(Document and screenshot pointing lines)
——
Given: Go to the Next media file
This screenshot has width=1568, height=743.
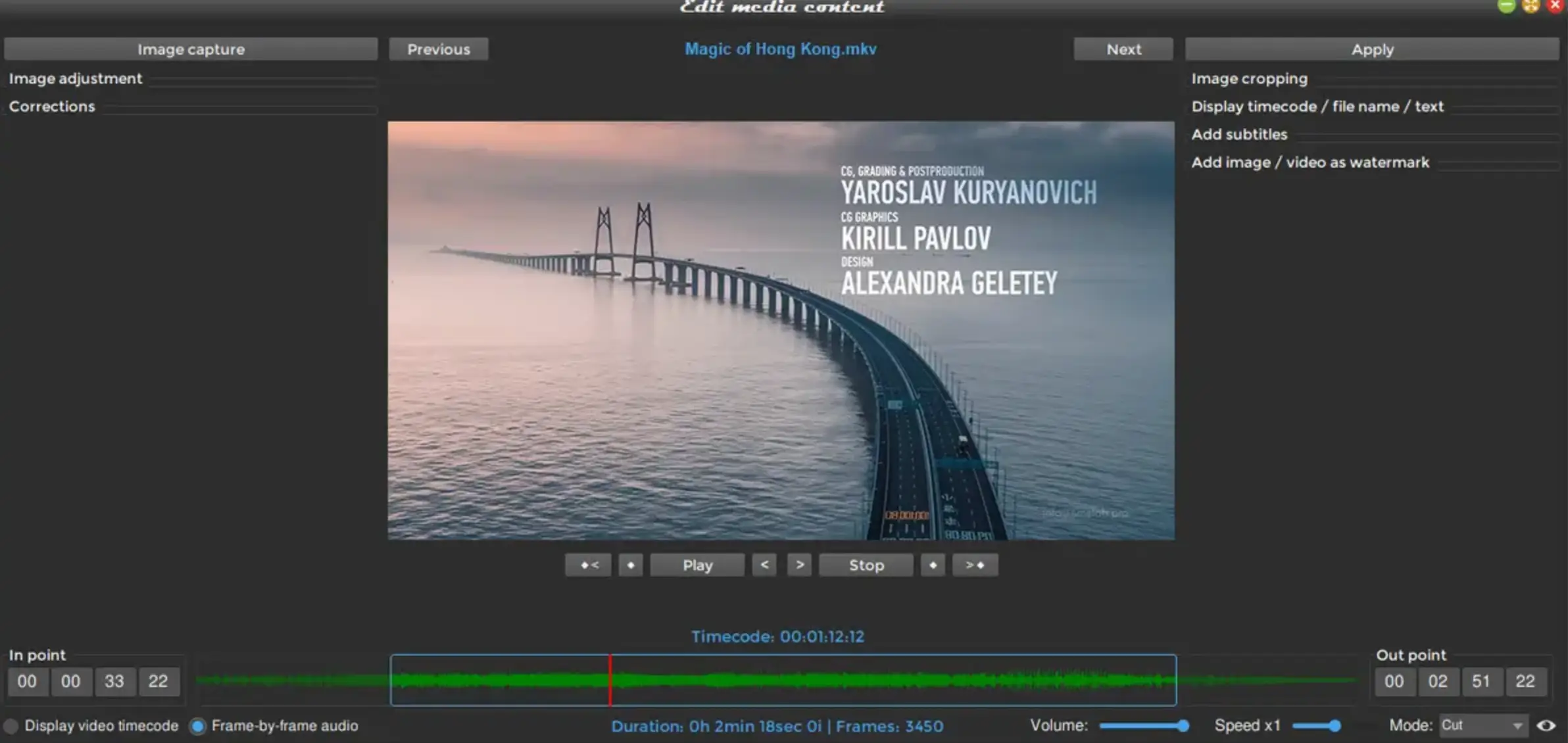Looking at the screenshot, I should coord(1123,49).
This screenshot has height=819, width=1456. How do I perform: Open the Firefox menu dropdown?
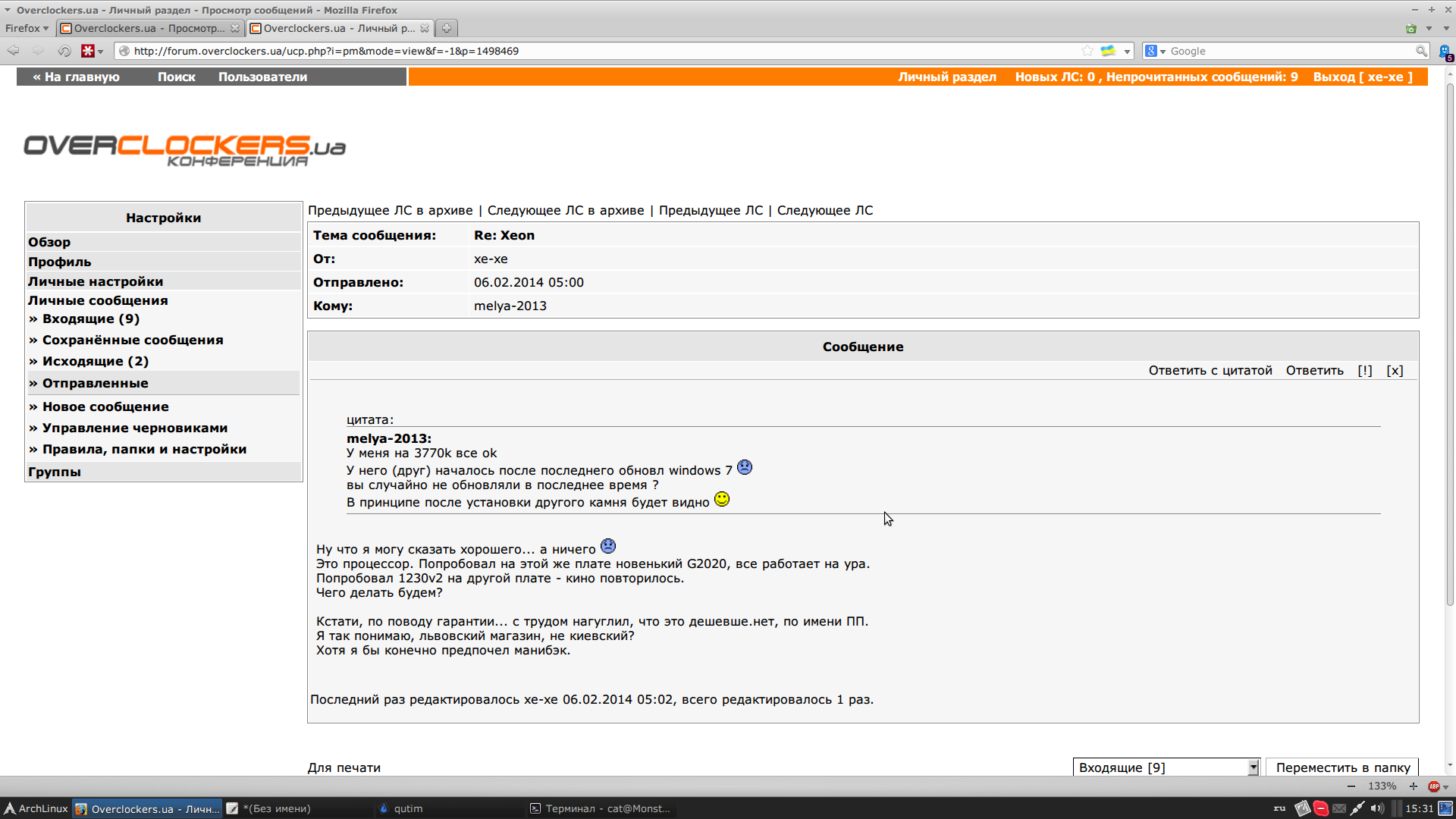27,28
——
> Request
Update the lines above by replacing "media file" with "video" and leaving everything else unchanged. Omit the pictures from your answer.

> Complete answer
Given: Go to the Next video
This screenshot has width=1568, height=743.
Looking at the screenshot, I should coord(1123,49).
This screenshot has height=819, width=1456. How do I perform: Open the Firefox menu dropdown?
27,28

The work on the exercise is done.